──────── Materials provided
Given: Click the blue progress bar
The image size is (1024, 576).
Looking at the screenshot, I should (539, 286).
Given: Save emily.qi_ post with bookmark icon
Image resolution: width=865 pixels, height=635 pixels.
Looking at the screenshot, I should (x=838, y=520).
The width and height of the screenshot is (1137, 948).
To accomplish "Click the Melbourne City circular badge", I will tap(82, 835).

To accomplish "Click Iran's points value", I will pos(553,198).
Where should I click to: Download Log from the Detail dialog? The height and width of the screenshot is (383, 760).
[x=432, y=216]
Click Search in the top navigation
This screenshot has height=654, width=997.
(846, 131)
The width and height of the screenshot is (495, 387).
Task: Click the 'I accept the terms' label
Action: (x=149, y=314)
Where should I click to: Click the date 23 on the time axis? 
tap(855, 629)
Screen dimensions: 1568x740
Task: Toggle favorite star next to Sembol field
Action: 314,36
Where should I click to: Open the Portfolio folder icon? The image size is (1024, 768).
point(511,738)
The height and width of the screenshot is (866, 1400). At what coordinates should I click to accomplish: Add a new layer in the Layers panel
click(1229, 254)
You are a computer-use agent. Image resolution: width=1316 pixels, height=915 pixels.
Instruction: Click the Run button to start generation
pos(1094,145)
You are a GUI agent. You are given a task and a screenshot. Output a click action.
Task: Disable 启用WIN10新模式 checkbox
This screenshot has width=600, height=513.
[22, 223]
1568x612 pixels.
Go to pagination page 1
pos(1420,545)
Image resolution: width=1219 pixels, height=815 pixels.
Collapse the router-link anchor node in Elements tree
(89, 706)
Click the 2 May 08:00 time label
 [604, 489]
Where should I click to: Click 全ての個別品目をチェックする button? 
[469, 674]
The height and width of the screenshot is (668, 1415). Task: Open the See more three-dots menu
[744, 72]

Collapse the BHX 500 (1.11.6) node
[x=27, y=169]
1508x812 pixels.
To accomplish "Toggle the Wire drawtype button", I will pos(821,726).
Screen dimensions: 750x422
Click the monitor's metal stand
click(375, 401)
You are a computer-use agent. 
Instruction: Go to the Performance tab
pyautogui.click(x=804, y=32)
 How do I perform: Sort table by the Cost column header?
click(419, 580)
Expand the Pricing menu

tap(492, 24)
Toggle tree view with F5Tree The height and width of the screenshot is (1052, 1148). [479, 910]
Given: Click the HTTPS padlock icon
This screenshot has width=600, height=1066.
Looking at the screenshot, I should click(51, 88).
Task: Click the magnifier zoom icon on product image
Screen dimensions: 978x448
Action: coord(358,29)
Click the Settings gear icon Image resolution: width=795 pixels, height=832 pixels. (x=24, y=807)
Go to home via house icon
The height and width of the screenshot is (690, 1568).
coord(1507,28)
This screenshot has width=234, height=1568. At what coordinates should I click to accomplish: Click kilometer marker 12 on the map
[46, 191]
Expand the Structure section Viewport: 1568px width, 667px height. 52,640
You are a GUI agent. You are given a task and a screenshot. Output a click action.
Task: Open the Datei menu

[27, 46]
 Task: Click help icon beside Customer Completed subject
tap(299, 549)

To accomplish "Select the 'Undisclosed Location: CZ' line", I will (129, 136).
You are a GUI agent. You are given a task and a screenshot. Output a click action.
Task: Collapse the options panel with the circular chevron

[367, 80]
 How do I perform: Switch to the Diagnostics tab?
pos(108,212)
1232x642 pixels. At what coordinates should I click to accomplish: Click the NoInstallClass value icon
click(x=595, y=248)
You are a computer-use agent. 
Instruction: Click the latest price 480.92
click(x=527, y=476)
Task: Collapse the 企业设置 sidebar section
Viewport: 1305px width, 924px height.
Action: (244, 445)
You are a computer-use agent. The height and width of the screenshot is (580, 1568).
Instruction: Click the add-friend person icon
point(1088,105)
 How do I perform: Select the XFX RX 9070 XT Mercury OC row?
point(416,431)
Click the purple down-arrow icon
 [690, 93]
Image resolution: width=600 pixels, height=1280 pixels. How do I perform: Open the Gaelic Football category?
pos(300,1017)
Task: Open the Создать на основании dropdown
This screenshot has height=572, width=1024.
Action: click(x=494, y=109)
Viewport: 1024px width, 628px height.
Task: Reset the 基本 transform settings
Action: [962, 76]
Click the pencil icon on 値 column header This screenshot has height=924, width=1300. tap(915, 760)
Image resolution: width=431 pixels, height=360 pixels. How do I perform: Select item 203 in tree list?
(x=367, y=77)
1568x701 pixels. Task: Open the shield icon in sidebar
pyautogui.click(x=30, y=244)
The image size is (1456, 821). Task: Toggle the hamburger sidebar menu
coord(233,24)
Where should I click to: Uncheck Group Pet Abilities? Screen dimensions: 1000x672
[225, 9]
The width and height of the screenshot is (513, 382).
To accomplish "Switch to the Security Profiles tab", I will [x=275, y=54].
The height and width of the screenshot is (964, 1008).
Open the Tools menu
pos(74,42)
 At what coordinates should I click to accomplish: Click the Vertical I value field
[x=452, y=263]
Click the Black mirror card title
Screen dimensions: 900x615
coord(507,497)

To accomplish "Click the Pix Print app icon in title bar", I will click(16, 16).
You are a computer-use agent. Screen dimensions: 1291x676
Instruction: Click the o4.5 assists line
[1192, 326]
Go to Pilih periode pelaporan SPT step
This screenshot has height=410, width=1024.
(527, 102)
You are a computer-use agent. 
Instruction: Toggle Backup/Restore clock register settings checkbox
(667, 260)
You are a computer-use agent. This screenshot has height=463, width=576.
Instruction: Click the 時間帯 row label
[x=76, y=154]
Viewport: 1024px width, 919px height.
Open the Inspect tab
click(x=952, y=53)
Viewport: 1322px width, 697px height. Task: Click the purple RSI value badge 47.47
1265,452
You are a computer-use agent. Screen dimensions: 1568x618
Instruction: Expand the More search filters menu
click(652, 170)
────────────────
**To do**
Only the lines from the one containing "Instruction: Expand the" through the final line of the records above should be printed, exactly as they stand.

**Answer section**
Instruction: Expand the More search filters menu
click(652, 170)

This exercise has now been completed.